J.A : Surtout, on voulait que cela soit subtil.

P.S : Au bout du compte, ils sont seuls, Fifi possède sa famille, qui est très enveloppante, présente dans sa vie, mais on ne lui connaît pas d’amis. Elle ne voit plus Jade. Quant à Stéphane, on entend ce qu’il dit, que ses amis sont parfaits, sympathiques, mais malgré cela, ils sont sur la même longueur d’onde. 

Parlons maintenant des parents. Ceux de Fifi sont aimants, à leur manière. Il y a quand même une connexion avec les enfants. Stéphane entretient des relations floues. Y a t-il un malaise relationnel, la crainte de ne pas répondre à la pression pour terminer ses études, pour avoir un métier confortable après ? 

P.S : Pas de déficit d’affection, ni d’un côté ni de l’autre. Ce qui est présent, c’est l’angoisse ou le souci pour Stéphane de répondre aux attentes de son milieu. S’il se laissait aller, il pense qu’il ferait n’importe quoi. Il irait dans le mur. Il est tellement facile de se manquer.
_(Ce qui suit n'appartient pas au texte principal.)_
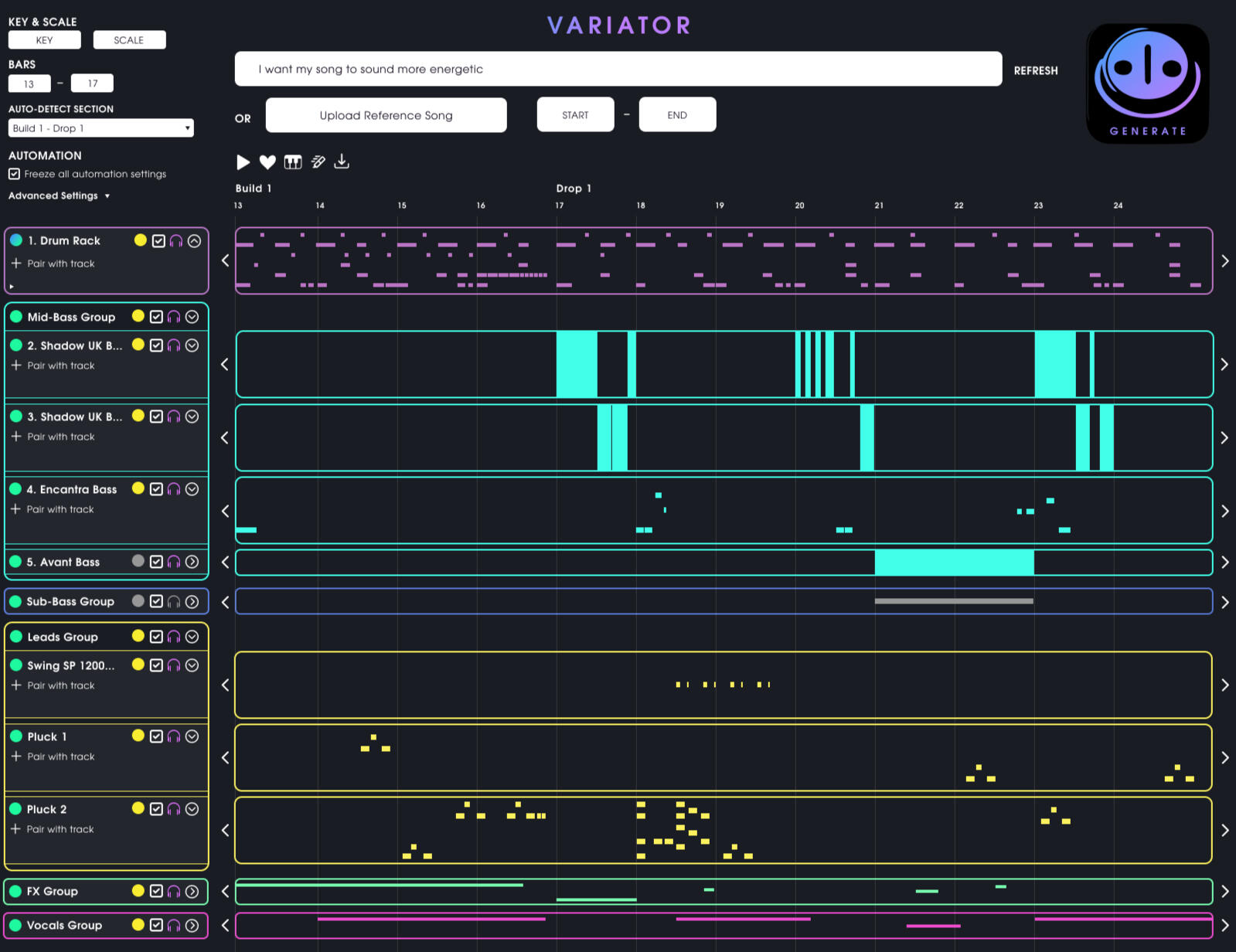Viewport: 1236px width, 952px height.
Task: Click the KEY button
Action: (x=44, y=40)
On dirait que si la réussite ne vient pas après les études, c’est une forme d’échec.

J.A : Il essaie de rentrer dans cette vie. On a le sentiment qu’il se fait un peu peur lui-même. Il dit qu’il a changé deux fois d’études, mais on ignore ce qu’il a tenté avant. Il ne s’autorise pas à être lui-même, on le voit, parce qu’il y a sans doute un conditionnement, une attente de réussite liée à son milieu, une qualité attendue. Les parents de Fifi, aimants, ont le mérite au moins d’être là, même si l’on ne peut pas trop compter sur eux. Ils transmettent l’amour . C’était vital de le montrer. On ne se parle pas toujours parfaitement, mais on s’aime. 

P. S : De ce point de vue-là, le rôle de la mère de Fifi, remarquablement interprété par Chloé Mons, est un rôle pivot parce que l’on croit qu’elle est à la masse pendant presque tout le film. On la voit changer quand Stéphane passe de l’autre côté du miroir, quand il rentre lui-même physiquement dans cet autre monde, avec cette mère qui lui lit les lignes de la main, on sent qu’il se passe un événement.  
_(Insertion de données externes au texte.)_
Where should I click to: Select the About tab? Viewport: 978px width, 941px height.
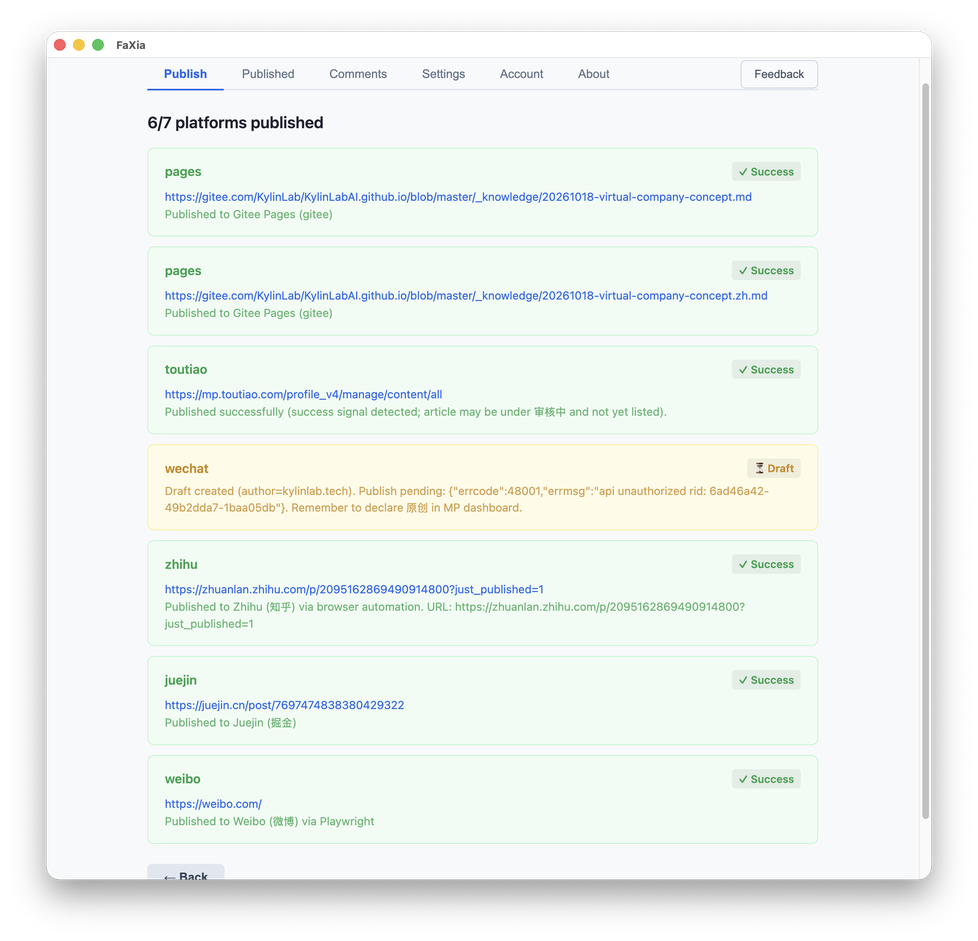pos(594,74)
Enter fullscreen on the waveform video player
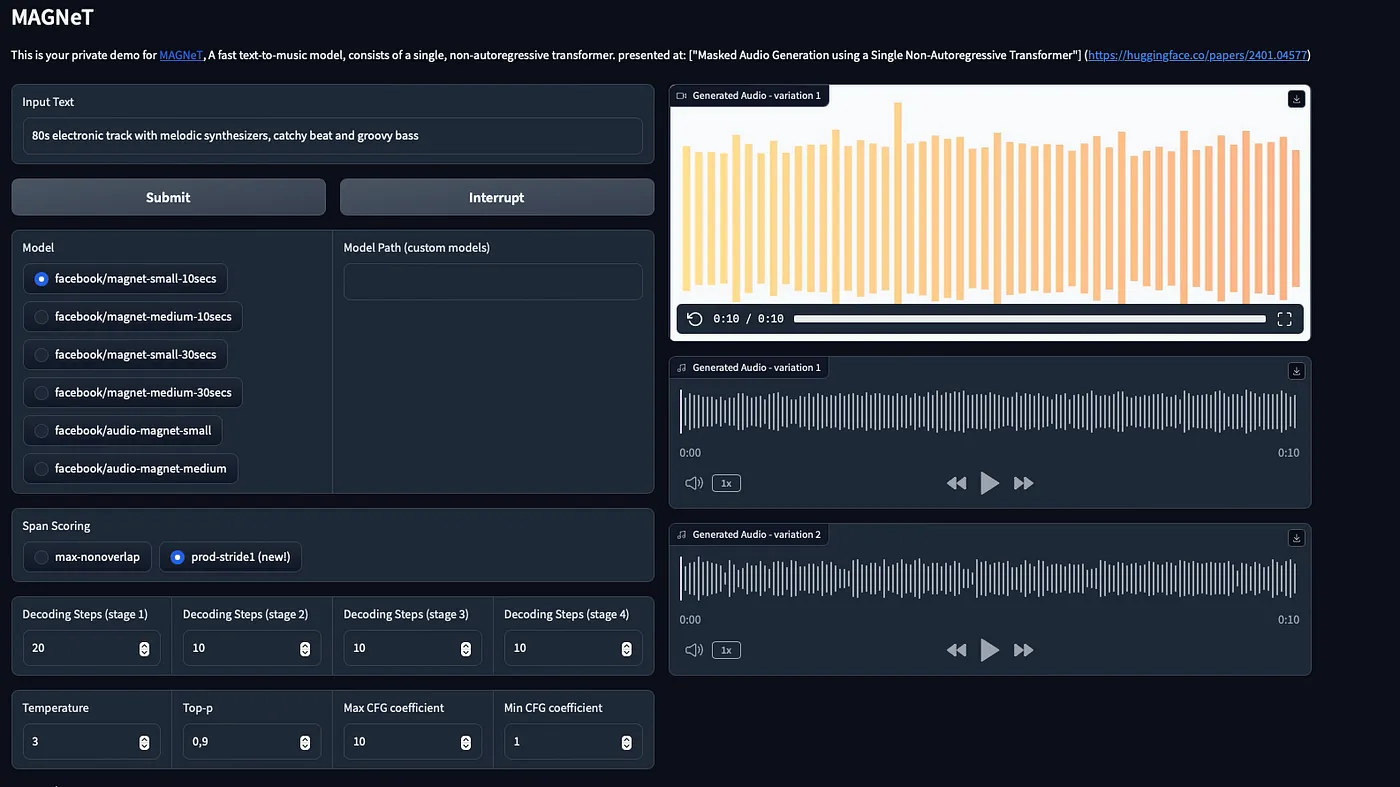This screenshot has height=787, width=1400. 1285,318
C’est justement cette scène qui est essentielle car ce sont deux réalités qui se rencontrent. Cela démontre qu’il n’y a aucune barrière sociale, que tout le monde peut être accepté. On apprend aussi des éléments sur cette mère, sur Stéphane aussi. 

Cette scène ne figurait pas dans la première version du scénario, mais on s’est dit que Stéphane doit obligatoirement passer la porte du logement, et qu’il soit intimidé par cette dame. Il est dans un monde inconnu, elle en impose et pourtant, un dialogue s’établit.

Entretien réalisé par Sylvain Jaufry le 13 juin 2023.